She arrives late. As she turns down the dirt driveway, she can hear music playing faintly from an old ghetto blaster and she sees the smoke from the campfire and she smells the sweet smells of pot and dried wood burning. The June air is warm and still and she can discern the vaguely forboding shape of the old farmhouse at the end of the driveway. As she pulls up, two large German shepherds bound toward the car. She gets out and a voice from the darkness calls the dogs and they give her a perfunctory sniff before bounding back toward the fire.
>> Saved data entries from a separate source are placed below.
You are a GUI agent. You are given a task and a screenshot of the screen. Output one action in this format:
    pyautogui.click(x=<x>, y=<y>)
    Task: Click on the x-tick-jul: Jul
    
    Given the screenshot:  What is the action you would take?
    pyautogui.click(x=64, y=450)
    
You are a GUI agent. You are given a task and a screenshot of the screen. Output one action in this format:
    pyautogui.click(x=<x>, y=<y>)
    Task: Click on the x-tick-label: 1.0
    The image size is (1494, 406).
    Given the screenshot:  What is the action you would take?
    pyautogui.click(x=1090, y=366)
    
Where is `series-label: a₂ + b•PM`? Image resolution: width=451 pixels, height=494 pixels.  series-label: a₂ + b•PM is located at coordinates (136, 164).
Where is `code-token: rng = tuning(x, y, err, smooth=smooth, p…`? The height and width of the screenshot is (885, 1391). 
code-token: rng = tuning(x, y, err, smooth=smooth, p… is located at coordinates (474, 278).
She waves hello to the people around the campfire and is greeted by slurred voices and laughter and she takes a hit off the joint that someone offers before she pulls open the screen door. The light inside the farmhouse is glaring and harsh and she blinks a few times, adjusting to the change, before wandering through the kitchen to the living room. Empty beer bottles are lined up along one wall and a bunch of people she doesn't know are sitting in the brown checkered armchairs and on the floor around an old record player, listening to Time/Life collections from the 70s. She sees her boyfriend in the corner playing euchre with some friends at a small brown card table and they wave her over and give her a plastic cup and a handful of mushrooms. She fills the cup with the purple jesus the boys have mixed in a cooler and she chews the mushrooms, feeling the woody, rubbery texture of them between her teeth. She washes them down and feels the heat of the liquor spread in her stomach.
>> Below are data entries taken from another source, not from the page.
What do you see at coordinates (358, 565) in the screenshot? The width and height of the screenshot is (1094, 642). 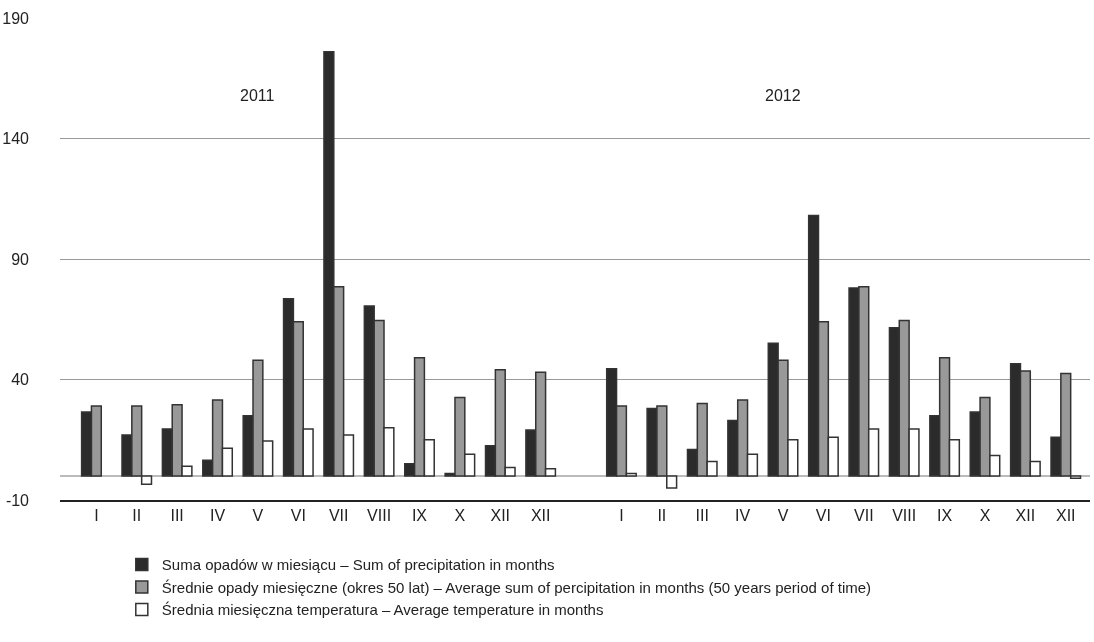 I see `legend-label: Suma opadów w miesiącu – Sum of precipitation in months` at bounding box center [358, 565].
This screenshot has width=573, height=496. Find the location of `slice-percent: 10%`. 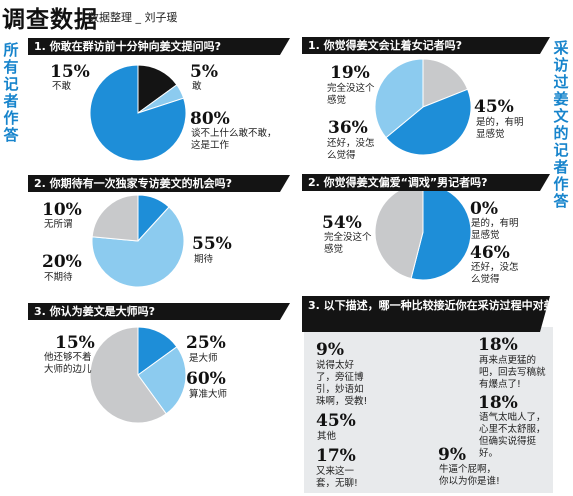

slice-percent: 10% is located at coordinates (62, 210).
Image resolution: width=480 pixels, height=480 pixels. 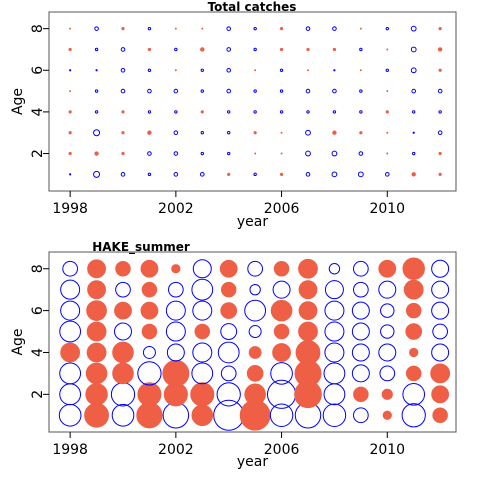 What do you see at coordinates (252, 7) in the screenshot?
I see `panel-title: Total catches` at bounding box center [252, 7].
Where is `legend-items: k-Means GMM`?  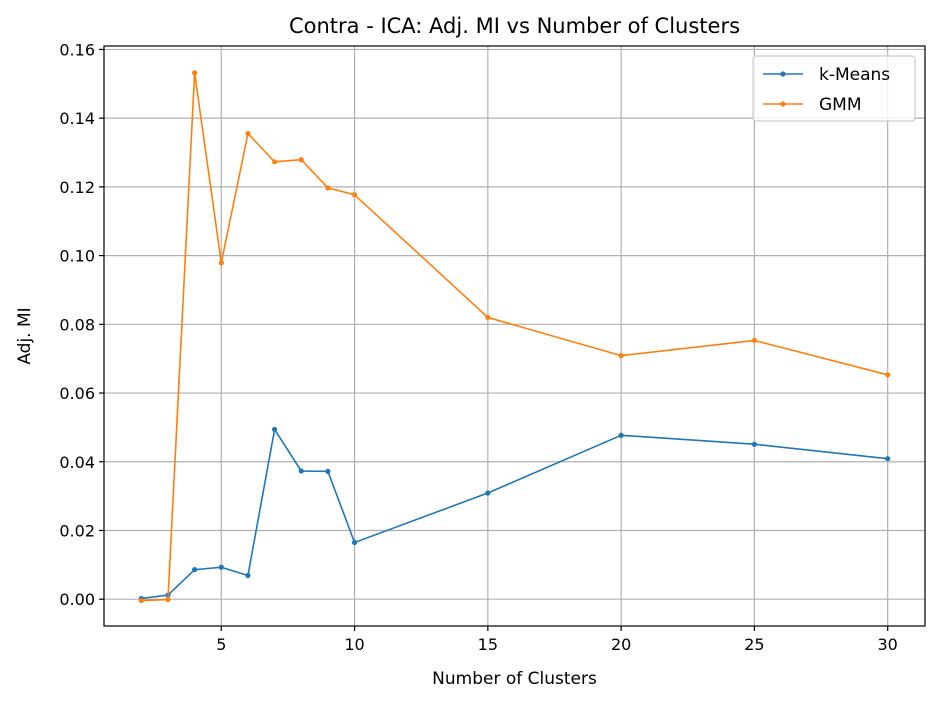
legend-items: k-Means GMM is located at coordinates (826, 90).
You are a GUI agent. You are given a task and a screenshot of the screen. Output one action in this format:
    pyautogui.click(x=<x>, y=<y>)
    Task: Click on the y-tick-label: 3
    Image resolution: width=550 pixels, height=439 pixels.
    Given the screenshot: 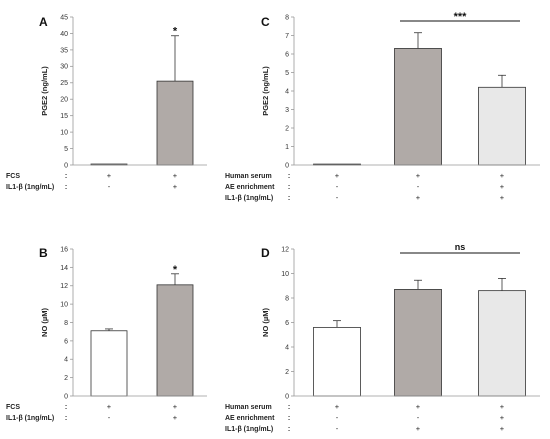 What is the action you would take?
    pyautogui.click(x=287, y=110)
    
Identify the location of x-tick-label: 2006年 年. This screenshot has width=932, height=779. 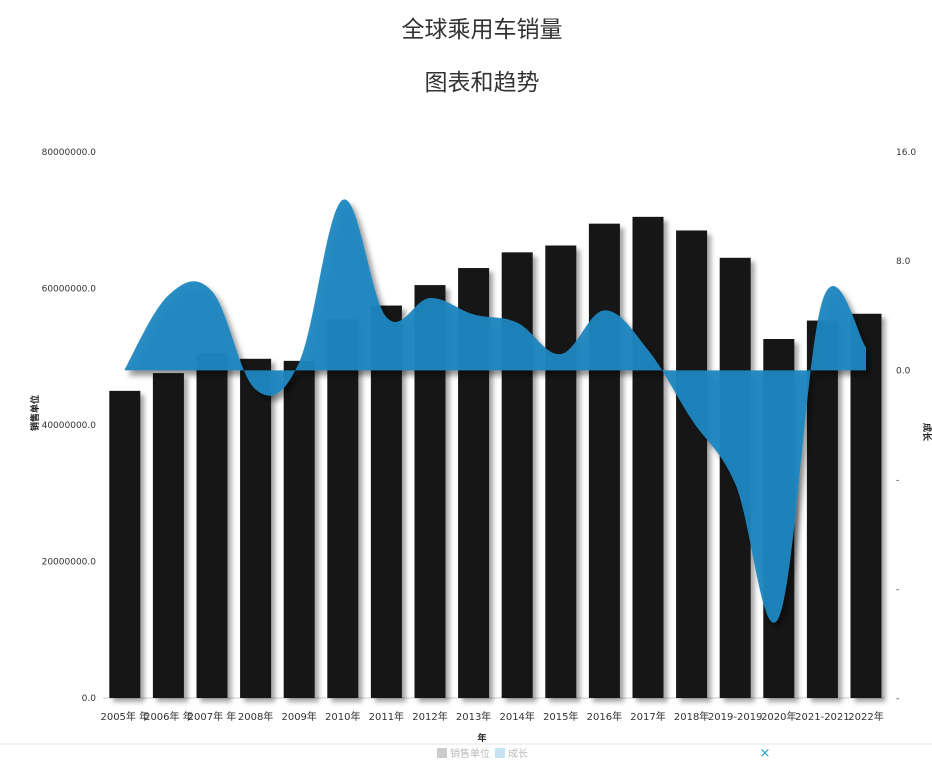
(168, 716).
She has a lone hand in hearts and is on her fourth cup of purple jesus when she becomes suddenly aware of the aural shift and she looks around at the people sitting at the table with her and she laughs and asks them if they hear that, too. The record player is suddenly too loud and the voices of the people around her melt into each other and the room with its bare lightbulb is oppressively bright so the five of them decide to go upstairs into one of the bedrooms to enjoy the high together. And on her way up, the vomit comes effortlessly, without warning, technicolour purple Koolaid floods the bare wooden stairs, and she laughs, shocked at the suddenness of it, and she hears the echoing laughter of the boys ahead of her and, holding the handrail, she skips those steps and continues up.